Ontem, quinta-feira, a minha alma bateu-se e debateu-se no solo duro do Horto. Enquanto que o corpo sofria as dores horríveis, ela transportou-se para lá. Não era mais que uma bola formada e esmigalhada pela violência do martírio. Tinha nojo de me ver, tinha nojo de ver o mundo. Sem entrar no Calvário, todo o sofrimento dele me feria e fazia agonizar. Nesta manhã fui desencarcerada. Segui para os tribunais: recebi os açoites, a sentença de morte e a cruz. Tive muitas quedas; fui arrastada.
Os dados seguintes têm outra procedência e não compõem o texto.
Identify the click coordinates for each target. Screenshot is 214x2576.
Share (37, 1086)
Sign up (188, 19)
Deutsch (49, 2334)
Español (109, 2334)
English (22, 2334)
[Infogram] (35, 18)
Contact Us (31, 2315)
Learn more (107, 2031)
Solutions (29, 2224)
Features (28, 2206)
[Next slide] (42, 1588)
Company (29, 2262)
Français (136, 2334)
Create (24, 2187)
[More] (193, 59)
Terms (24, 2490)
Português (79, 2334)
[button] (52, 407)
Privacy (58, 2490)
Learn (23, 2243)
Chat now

E a alma no percurso da viagem quase não deixou de bradar. Bradava ao Céu, bradava ao Eterno Pai, bradava na dor mais pungente. O coração amava, ansiava chegar ao fim; o corpo cobria-se de suores, os olhos choravam lágrimas de sangue. No alto do Calvário senti no meu corpo a renovação da crucifixão. Puxaram-me tanto os braços, parece que todos os ossos se me desconjuntaram. No cimo da cruz não fiz outra coisa a não ser oferecer ao Calvário, oferecer ao mundo o meu coração aberto para a todos receber. Meu Deus, que ânsias infindas! Amava e perdoava. Agonizei: separei-me de Jesus, separei-me da dor. Pouco depois, Jesus voltou, renovou-me a minha alma. Do seu divino Coração saía uma forte chama que veio penetrar no meu. Esta chama durou até ao fim do colóquio com Jesus. Iluminou-me a alma e todo o ser.


Sentimentos da alma, 6 de Abril de 1951.